Mid-Atlantic Real Estate: D.C.'s Hot, Everything Else Is Not

来源: va_landlord 2009-10-08 19:02:27 [] [博客] [旧帖] [给我悄悄话] 本文已被阅读: 次 (7540 bytes)

Thankfully, the two-year-long storm in the mid-Atlantic housing market appears to be over. In pockets of the region, the sun is beginning to peak through, and homes are again being bought and sold. But, like the weather, the recovery is variable.

Big Trend: First-Time Homebuyers

Roycroft House
Buffalo-Niagara Association of REALTORS
A three bedroom house in a Buffalo suburb of Snyder. It’s listed at $109,900.

The combination of the housing stimulus tax credit and greater affordability are bringing large numbers of new buyers to the market. “For first timers in any economy,” says Sal Prividera, a spokesman for the New York State Association of REALTORS, “it’s the lower end of the market that you see the greater amount of activity.”

“A first time home is certainly going to be at a lower price point in Erie County than Westchester County,” says Prividera, of the two counties within New York State.

In Erie, which includes Buffalo and Niagara Falls, the median sales price in August 2009 was $123,000, and existing home sales were up 20.3 percent year over year.

In Westchester County, New York City suburb, the median sales price was $644,250, and during the same period existing home sales fell by 10.5 percent.

Cynthia Howar, a broker with Washington Fine Properties in Washington D.C., says “usually, you see a recovery from the bottom, up, because it is easier to get a conforming loan (a loan under $730,000). It’s driven more by the banking and lending institutions. A function of the kind of money that is available to people to borrow”

Higher Peaks Mean Lower Bottoms

Local housing markets across the mid-Atlantic that were red hot only a few years ago are the ones that have cooled off the most. In the exclusive suburbs of metropolitan New York, such as Hunterdon County, New Jersey and Nassau County, New York higher-priced housing is not moving. Prices in these areas have not fallen by enough to offset the drag of jobs, incomes and wealth lost due to the financial crisis, say experts

“In 2006, Westchester was a red hot market. There were bidding wars, homes selling moments after they went on the market and multiple bids driving up prices. The market that we experienced at the hey day of the boom were simply unsustainable,” says Prividera.
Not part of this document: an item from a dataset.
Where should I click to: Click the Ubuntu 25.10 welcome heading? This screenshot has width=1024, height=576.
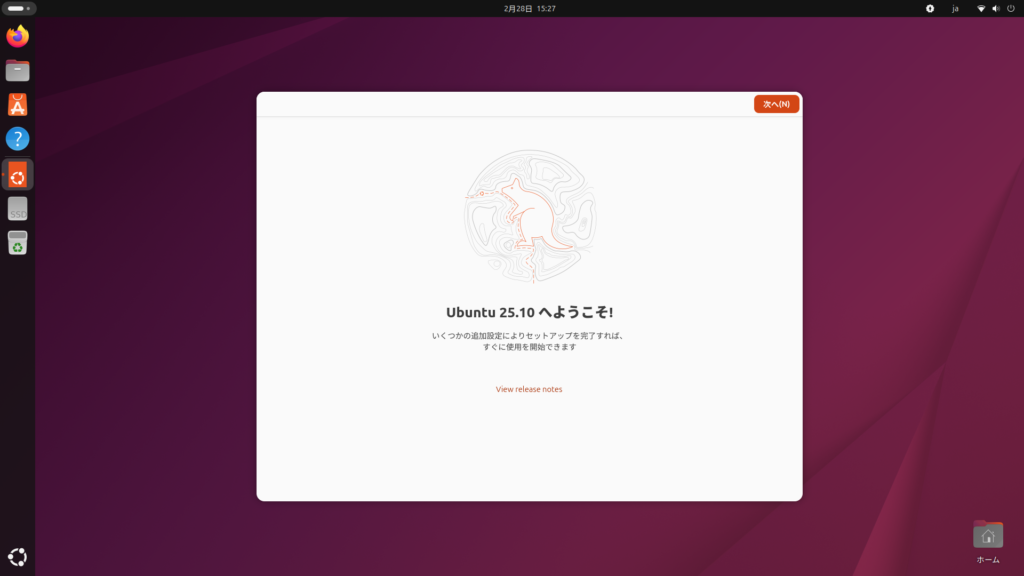[529, 312]
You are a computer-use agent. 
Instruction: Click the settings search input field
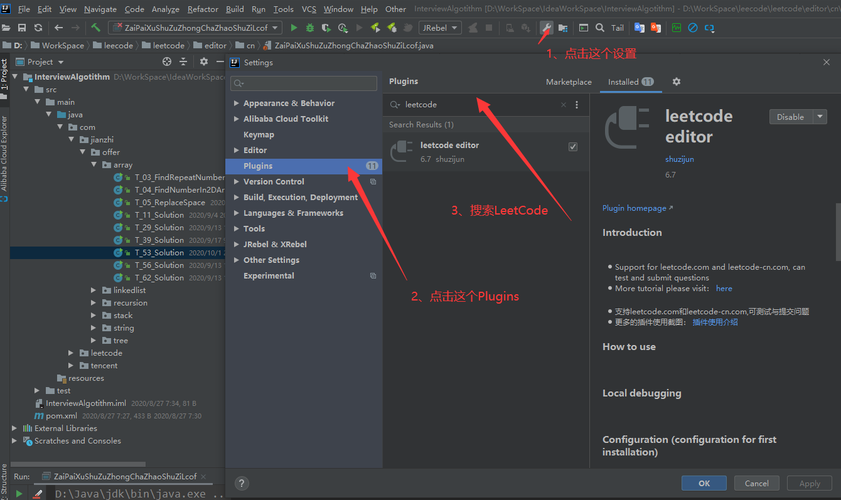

Conversely, those markets that were not as inflated in the housing boom now appear stabile. It is the more obscure, chronically-sluggish areas with lower median home prices like Pitt*****urgh, Syracuse, and Buffalo, which avoided the real estate bubble and never comparatively lost their grasp of economic reality.

Unique Local Markets

There are also several unique, hyper local market situations. The numbers, which at first look like anomalies, are indeed explicable if you look closely at the region.

In the second quarter 2009, the best performer in the mid-Atlantic region in terms of existing home sales was Washington D.C. at 5.6 percent, year over year. After that, Maryland was at 4.4 percent, Delaware -3.4 percent, New York -5.5 percent, New Jersey -10.8 percent, and Pennsylvania -15.1 percent.

Howar says, “DC real estate is always more insulated than the rest of the country. We didn’t have as big of a down as other states because the government is here. We always have a steady stream of people coming and going.”

Hillendale
Cynthia Howar, Washington Fine Properties
A home currently on the market in the Hillendale section of Washington D.C.

Of the exclusive Hillendale section of D.C., which is in the $1-to-$1.5-million price range, Howar says, “nothing was selling in this neighborhood between last August and May. But since June, I think I’ve sold five houses in this neighborhood. We’ve also starting to see an increase in sales in the higher price ranges—the 1-million to 2-million dollar houses are selling.”

Greg Herb, president of the Pennsylvania Association of REALTORS, says the state is a “more stable market than other areas of the country" adding that because it is "more conservative and we didn’t have as big of a bubble as other places.”

For the year to date as of August, Pennsylvania’s median home price was $188,000, down only 6 percent from a year earlier, which was much shallower than the comparably measured 15.2 percent plunge by median home prices nationwide.

Camden County’s 2.2 percent year-to-year increase of 2009’s second quarter was one of only a handful of year-to-year increases in New Jersey. Sharon Fisher, a broker with Coldwell Banker in the area, says, “Camden is more affordable and a lot of people commute to Philadelphia, Princeton and Trenton.”

“We should begin to see an even greater improvement in the numbers for the third and fourth quarter because there are a lot of people who are under contract now,” Fisher says.

The market is still correcting for the excesses of the recent bubble. “The most important thing someone who is looking to buy or sell needs to do is become educated on that local market,” says Prividera.